Ayrıca zaten hükümetlerarası İklim Değişikliği Paneli'nin (IPCC) hazırladığı 1,5°C Raporu, hükümetlerin hiç birinin yükümlülüklerini yerine getirmeye gönüllü olmadıklarını ortaya koymuştu. Rapor, mevcut 1°C ısınmanın 1,5°C'yi bulmasına 12 yıl kaldığına işaret etmişti.
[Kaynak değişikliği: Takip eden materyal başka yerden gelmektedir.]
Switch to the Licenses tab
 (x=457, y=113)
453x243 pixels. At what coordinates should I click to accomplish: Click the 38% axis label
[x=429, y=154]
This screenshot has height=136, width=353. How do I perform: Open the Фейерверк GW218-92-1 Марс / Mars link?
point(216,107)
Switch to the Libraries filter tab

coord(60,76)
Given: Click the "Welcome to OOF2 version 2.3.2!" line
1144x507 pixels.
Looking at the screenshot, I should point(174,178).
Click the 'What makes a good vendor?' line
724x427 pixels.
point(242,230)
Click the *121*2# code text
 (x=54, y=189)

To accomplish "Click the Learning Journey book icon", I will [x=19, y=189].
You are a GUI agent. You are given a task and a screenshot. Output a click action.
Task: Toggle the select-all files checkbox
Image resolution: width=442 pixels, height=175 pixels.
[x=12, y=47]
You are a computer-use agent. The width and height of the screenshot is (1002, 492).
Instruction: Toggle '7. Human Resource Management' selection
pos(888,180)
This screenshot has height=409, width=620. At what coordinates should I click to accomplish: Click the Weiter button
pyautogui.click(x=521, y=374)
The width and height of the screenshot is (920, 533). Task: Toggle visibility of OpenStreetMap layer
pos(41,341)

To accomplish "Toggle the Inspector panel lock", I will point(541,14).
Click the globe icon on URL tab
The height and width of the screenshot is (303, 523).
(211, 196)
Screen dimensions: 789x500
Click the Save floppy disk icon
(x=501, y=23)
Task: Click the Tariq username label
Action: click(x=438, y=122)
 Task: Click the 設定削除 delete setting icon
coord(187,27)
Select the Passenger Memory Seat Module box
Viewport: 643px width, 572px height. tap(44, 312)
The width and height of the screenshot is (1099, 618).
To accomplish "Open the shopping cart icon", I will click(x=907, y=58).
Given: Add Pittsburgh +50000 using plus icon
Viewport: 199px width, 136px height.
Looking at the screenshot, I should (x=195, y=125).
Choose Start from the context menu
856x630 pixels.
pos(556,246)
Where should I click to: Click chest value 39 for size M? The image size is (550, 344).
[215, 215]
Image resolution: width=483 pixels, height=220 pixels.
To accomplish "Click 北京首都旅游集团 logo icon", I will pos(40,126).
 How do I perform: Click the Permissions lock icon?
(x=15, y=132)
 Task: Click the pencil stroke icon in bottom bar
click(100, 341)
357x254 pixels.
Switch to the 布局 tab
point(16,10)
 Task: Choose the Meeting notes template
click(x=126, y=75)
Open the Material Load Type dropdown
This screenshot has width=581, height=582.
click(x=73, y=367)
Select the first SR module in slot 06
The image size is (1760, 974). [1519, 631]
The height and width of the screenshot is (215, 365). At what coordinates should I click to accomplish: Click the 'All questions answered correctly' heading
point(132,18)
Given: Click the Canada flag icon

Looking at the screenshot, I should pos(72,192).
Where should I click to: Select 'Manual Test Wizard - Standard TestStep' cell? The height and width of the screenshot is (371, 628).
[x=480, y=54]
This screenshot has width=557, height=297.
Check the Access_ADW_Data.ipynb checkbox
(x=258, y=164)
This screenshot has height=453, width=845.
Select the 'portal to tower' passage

Bu demektir ki, iklim krizine karşı mücadele sermayenin eline bırakılırsa 1,5°C'lik artışın yaşanacağı öngörülen 2030-2050 yıllarına kalmadan iklim felaketlerini yaşamaya başlayacağız.
 
ESAS SORUN: KRİZİN MALİYETİNİ KİME YÜKLEYELİM
 
İklim Zirvesinde buluşan kapitalist ülkelerin temsilcilerinin temel derdi, iklim krizinin faturasını kime yükleyecekleri konusunda anlaşamamaları. ABD gibi ülkeler dünya egemenliğindeki pozisyonlarını korumak için, Brezilya, Türkiye gibi ülkeler de, hem doğa talanı üzerinden ekonomik gelişmeyi sürdürmek hem de iklim fonlarından pay kapmak için "mücadele" ediyorlar. Bu hükümetler aynı zamanda kendi ülkelerinde "iklim krizi"nin maliyetini kendi yoksullarına, işçi sınıfına yüklemeye çalışıyorlar.
 
Fransa'da günlerce süren "Sarı Yelekliler"in isyanına karşı Macron'un ileri sürdüğü gerekçe "iklim krizi". Macron'a göre fosil yakıt kullanımını azaltmak, karbon salımını düşürmek için benzinin ve mazotun fiyatını yüksek tutmak gerekiyor. Yani, "iklim krizi"ni yaratanlara değil halkanın en sonundaki tüketicilere, çiftçilere ve alt tabakaya hesap kesiliyor.
 
Farklı bir ikiyüzlülük örneği de aynı günlerde Türkiye'de yaşandı. Çevre kirliliğini önlemek için plastik poşetler ücretli hale getirildi. Zaten geri dönüştürülmesi mümkün olmayan, plastik poşet üretimini ve kullanımını yasaklamaktansa tüketicinin cebine el uzatılıyor.
 
İklim krizine karşı mücadele kapitalist şirketlerin ve hükümetlerinin aymazlıklarına bırakılamayacak bir sorun. Kapitalistler fıtratları gereği, ölümden bile kar çıkarmayı düşünmekten başka bir şey yapmazlar. Bu yüzden Marx'ın, sermayenin kar için yapmayacağı çılgınlık olmadığına dair uyarısını aklımızdan çıkarmamız gerekir. İklim krizinin herkesi eşit etkileyeceği ya da hepimizin aynı gemide olduğuna dair naif uyarılar, maalesef gerçek değil. Bir gemi olsa bile, Nuh'un Gemisi'nde olduğu gibi her canlıdan birer çift almayacaklar bu sefer. Sadece kapitalistler ve onların işine yarayacak köleler binecektir.
 
Tıpkı ekonomik krizde olduğu gibi, iklim krizine bağlı felaketlerden en fazla etkilenenler toplumun en alt tabakaları, emekçiler, yaşlılar, kadınlar ve çocuklar. Dünyadaki ve bu arada ülkemizdeki tekil "çevre sorunları"nın önemini kat be kat arttıran ana etken iklim krizi. Gıda krizinin ve mülteciliğin temel sebeplerinden biri yine iklim krizi. Bu yüzden İngiltere'de başlayan Yokoluş İsyanı Hareketi'nin çağrısında olduğu gibi "geleceğimizi artık kendi ellerimize almak zorundayız".
 
Bunun için de her türlü fırsattan yararlanmayı, bu arada kapitalistler arasındaki çelişkilerden de yararlanmayı ihmal etmeden, iklim krizini yaratanlara karşı gerçekçi bir mücadele strateji geliştirmekle karşı karşıyayız.